Following a successful conclusion to their ‘dry run’ test of their new Soyuz launch facility at Kourou, French Guiana, Arianespace have declared themselves ready to launch their first unmanned Soyuz launch vehicle as early as the 3rd quarter of 2011. The exercise, which took place between April 29th and May 5th of 2011, involved a full assembly, roll-out to pad, payload integration and simulated launch. Arianespace had hoped to fly a Soyuz commercial launch this summer, but subsequently decided to wait for the launch of a pair of Galileo positioning, navigation and timing satellites.
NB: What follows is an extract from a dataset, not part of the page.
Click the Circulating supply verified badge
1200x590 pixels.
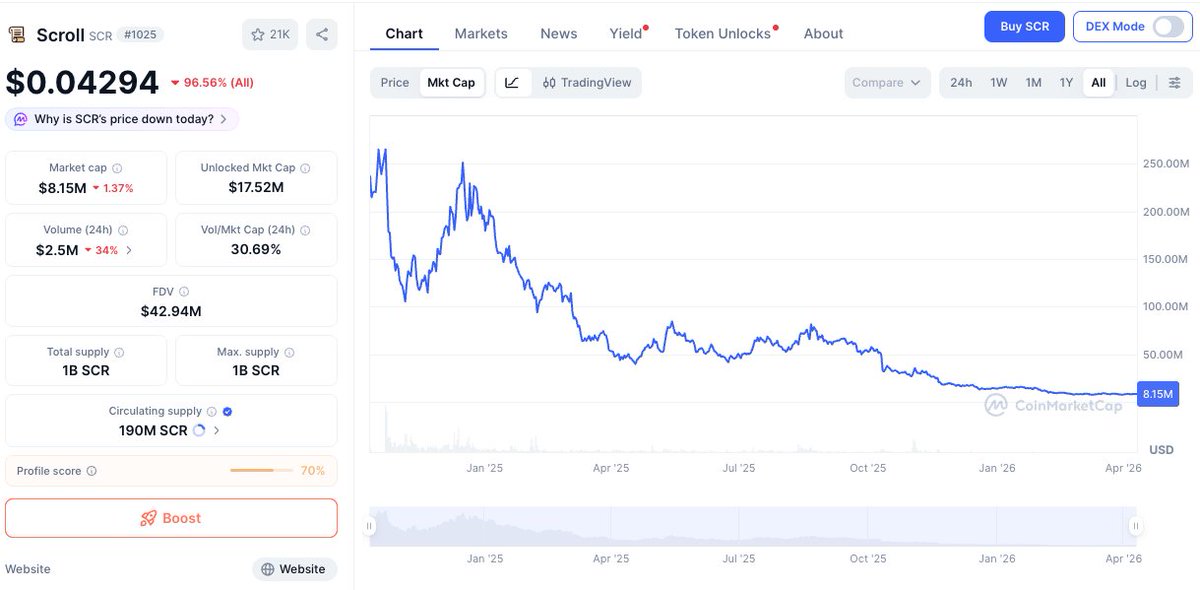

The Soyuz 2.1b platform will provide unmanned medium-lift capability for Arianespace, supplementing it’s already proven and robust Ariane 5 heavy-lift platform and joining their capabilities alongside the small multistage Vega system. This broad range of capability places Arianespace as one of the worlds leading commercial space operators. Although initially intended as an unmanned launch facility, the Kourou Soyuz facility has been constructed to facilitate human-rated launches should the need arise in the future.
The Galileo satellite navigation system, two of the parts of which are scheduled to launch on Soyuz from Kourou in October, is a joint project between the European Union and European Space Agency (ESA) will be used to enhance satellite navigation in European countries and provide Europe with an independent system not dependant on existing US and Russian military GPS systems, which can be blocked from commercial use during times of conflict.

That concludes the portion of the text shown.